Os EUA já foram como a Rússia

Até pouco tempo atrás, gays americanos também enfrentaram intolerância e ameaças

Greg Louganis*, Los Angeles Times/O Estado de S.Paulo

07 de fevereiro de 2014 | 02h03

Não apoio o boicote aos Jogos Olímpicos de Inverno de Sochi em protesto contra a repressão dos direitos dos LGBT na Rússia. Em parte porque não quero prejudicar os atletas que tanto trabalharam para formar a equipe americana. E também porque tenho certeza de que a melhor resposta para a crescente repressão na Rússia é o engajamento.

Os defensores da igualdade nos EUA devem se unir aos russos de maneira altiva e corajosa. Contudo, precisamos também ter humildade e consciência histórica. Não faz muito tempo, afinal, os gays americanos, incluindo atletas, também se defrontaram com intolerância descontrolada e ameaçadora nos EUA.

Como outros atletas americanos, não pude competir nas Olimpíadas de 1980 em razão de um boicote dos EUA, mas participei como mergulhador em 1976, 1984 e 1988. O público e a mídia não sabiam que eu era gay na época, mas meus companheiros de equipe recusaram-se a compartilhar o quarto comigo e precisei dividir o espaço com um instrutor.

Parte do meu esforço para ter sucesso era a esperança de que, se vencesse, isso me tornaria digno de afeto.
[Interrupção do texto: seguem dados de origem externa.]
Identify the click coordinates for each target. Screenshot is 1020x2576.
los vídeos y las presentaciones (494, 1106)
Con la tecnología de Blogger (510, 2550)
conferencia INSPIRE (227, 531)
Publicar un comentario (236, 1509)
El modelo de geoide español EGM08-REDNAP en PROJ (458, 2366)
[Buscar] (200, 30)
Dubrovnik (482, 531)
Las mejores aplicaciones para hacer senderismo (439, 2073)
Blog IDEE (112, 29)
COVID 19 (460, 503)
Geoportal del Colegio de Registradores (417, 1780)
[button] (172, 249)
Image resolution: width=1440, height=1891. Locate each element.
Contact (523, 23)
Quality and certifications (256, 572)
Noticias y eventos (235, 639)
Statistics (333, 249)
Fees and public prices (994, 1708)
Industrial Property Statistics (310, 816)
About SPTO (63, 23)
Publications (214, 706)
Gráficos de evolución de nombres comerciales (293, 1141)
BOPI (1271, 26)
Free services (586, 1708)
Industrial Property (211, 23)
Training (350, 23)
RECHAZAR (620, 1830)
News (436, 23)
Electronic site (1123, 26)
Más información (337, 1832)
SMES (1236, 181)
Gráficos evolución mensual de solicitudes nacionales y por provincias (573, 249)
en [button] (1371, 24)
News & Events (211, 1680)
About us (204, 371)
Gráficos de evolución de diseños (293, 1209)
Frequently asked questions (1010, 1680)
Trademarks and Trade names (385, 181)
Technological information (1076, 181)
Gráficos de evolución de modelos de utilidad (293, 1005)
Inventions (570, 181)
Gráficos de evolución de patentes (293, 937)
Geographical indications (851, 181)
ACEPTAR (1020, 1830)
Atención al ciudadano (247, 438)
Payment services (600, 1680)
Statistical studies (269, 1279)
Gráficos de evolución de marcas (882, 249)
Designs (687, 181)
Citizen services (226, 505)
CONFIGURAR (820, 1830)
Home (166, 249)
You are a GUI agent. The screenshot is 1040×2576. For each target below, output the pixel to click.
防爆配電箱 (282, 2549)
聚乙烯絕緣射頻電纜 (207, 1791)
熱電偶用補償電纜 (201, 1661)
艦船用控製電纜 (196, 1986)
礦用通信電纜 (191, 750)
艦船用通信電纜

Mas todas as medalhas olímpicas do mundo não seriam suficientes para mudar a mente dos intolerantes. A pressão e o sentimento de inferioridade me levaram à depressão que, por sua vez, me levou a mais de uma tentativa de suicídio. Quando revelei a verdade à minha mãe, ela começou a chorar porque, segundo ela, eu seria sempre um cidadão de segunda classe e jamais me casaria.

No entanto, não foi o que ocorreu. Os americanos fizeram avanços extraordinários nos últimos anos. As mentes se abriram, as leis mudaram. Em outubro, meu companheiro Johnny Chaillot tornou-se meu marido, algo que nem minha mãe, nem mesmo eu, acreditávamos ser possível pouco tempo atrás.

Existe um outro sinal de avanço: das nove pessoas da delegação do governo americano em Sochi, três são abertamente homossexuais. O presidente Barack Obama posicionou-se em favor dos direitos humanos ao designar um grupo tão diverso e exatamente essa deve ser a resposta à terrível lei de propaganda contra os gays que o presidente russo, Vladimir Putin, assinou em junho.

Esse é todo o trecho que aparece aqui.